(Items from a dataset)
Content starts

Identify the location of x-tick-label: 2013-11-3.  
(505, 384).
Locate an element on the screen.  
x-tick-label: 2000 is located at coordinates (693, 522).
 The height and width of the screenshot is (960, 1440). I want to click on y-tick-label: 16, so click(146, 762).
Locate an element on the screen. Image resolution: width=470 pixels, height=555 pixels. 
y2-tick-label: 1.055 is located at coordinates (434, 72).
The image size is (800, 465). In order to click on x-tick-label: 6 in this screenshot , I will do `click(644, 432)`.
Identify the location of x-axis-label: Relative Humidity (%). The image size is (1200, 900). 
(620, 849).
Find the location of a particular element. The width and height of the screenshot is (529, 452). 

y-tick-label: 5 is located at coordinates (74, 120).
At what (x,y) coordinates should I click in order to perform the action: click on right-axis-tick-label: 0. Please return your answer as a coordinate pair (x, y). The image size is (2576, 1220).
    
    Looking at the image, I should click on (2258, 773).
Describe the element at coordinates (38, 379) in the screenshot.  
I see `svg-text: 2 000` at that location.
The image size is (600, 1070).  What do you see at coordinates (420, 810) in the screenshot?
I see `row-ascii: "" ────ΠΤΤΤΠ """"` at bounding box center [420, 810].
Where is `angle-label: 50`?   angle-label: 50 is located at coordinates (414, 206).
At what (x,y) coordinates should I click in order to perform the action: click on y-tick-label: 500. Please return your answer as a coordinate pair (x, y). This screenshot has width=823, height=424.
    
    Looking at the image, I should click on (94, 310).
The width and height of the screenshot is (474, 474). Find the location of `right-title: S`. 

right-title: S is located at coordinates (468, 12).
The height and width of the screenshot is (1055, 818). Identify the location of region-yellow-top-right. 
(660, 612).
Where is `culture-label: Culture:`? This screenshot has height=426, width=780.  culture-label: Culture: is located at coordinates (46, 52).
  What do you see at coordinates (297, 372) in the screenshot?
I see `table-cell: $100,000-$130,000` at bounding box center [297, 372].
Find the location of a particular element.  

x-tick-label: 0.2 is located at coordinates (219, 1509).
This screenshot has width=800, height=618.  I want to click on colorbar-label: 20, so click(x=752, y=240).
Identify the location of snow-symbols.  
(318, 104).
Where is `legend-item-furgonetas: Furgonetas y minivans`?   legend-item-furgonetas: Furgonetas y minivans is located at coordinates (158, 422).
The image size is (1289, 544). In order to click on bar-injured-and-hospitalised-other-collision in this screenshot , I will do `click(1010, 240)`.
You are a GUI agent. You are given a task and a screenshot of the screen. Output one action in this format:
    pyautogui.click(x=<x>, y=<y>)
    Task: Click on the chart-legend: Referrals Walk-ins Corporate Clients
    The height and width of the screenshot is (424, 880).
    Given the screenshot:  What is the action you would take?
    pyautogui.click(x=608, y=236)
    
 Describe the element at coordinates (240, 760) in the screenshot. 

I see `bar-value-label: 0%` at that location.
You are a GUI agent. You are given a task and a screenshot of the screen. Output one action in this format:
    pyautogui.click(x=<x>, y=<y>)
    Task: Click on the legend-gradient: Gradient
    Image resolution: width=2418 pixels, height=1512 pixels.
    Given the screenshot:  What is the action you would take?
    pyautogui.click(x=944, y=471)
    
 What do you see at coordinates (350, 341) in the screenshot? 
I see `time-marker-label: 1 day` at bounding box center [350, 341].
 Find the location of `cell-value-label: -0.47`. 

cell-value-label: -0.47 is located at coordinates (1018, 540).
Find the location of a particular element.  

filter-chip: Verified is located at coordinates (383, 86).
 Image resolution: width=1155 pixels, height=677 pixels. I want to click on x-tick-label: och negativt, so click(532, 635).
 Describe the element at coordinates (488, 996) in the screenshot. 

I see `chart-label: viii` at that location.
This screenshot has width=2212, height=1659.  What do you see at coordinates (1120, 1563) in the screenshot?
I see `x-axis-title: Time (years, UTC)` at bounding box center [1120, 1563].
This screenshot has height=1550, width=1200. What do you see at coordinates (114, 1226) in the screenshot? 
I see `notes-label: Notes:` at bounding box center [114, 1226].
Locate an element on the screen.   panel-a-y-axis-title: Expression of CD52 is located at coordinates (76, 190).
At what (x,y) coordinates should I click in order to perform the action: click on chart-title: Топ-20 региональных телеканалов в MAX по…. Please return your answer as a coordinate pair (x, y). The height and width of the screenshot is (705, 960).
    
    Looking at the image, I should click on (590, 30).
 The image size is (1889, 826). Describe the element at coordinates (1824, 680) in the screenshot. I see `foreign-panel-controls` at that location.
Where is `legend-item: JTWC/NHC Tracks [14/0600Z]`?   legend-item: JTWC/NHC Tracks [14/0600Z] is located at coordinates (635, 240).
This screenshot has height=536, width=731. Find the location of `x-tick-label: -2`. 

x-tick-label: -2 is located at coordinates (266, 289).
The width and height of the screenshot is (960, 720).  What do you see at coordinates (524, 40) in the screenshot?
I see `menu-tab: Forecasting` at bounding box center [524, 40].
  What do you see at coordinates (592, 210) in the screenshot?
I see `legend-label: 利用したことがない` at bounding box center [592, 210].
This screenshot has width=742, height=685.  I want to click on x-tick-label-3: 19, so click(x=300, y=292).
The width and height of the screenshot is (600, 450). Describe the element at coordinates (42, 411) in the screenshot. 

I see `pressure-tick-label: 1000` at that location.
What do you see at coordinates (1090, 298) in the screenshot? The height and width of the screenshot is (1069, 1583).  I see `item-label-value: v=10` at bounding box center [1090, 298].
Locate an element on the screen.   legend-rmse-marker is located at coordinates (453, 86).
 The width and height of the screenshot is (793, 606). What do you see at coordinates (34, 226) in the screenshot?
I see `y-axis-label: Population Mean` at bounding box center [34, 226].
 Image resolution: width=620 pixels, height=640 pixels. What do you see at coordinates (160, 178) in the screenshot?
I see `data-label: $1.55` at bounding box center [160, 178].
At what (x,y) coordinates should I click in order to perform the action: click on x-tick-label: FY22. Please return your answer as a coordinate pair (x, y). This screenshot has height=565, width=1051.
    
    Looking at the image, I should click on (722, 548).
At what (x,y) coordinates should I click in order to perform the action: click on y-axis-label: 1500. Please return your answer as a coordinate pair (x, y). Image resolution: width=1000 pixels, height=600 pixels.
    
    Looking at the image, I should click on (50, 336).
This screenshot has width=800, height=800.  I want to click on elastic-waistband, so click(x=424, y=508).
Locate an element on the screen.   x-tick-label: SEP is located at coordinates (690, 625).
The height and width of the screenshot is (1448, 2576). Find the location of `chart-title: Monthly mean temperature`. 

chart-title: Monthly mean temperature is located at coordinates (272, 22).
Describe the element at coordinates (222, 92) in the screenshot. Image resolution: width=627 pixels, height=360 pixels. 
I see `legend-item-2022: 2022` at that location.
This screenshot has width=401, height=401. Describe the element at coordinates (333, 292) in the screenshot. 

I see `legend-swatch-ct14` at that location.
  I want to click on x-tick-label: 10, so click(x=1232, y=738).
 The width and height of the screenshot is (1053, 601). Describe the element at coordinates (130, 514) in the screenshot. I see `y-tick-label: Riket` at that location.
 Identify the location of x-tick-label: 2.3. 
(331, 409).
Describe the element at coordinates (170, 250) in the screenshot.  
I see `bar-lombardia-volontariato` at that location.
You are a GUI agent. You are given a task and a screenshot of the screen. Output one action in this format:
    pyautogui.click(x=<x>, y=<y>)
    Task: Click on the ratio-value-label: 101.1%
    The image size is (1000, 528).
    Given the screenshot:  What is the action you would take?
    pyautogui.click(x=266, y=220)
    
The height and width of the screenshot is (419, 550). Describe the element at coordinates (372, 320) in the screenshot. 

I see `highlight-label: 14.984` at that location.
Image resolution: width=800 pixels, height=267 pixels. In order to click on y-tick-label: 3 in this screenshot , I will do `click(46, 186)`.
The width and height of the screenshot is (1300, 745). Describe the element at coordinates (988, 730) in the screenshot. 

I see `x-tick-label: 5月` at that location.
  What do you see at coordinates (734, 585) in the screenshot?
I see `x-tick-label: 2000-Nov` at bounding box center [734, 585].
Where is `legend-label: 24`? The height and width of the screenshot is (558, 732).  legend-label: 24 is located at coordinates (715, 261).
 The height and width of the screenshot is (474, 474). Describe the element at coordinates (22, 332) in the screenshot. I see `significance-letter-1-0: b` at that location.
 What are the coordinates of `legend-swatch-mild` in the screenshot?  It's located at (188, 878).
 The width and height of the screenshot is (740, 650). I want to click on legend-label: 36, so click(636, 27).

Content ends

> _What this task involves_: Show each line of the entries above that contains the string "will". Matches must have the same capitalization.

> _Output of the exercise_:
The image size is (800, 465). In order to click on x-tick-label: 6 in this screenshot , I will do `click(644, 432)`.
The image size is (1289, 544). In order to click on bar-injured-and-hospitalised-other-collision in this screenshot , I will do `click(1010, 240)`.
Image resolution: width=800 pixels, height=267 pixels. In order to click on y-tick-label: 3 in this screenshot , I will do `click(46, 186)`.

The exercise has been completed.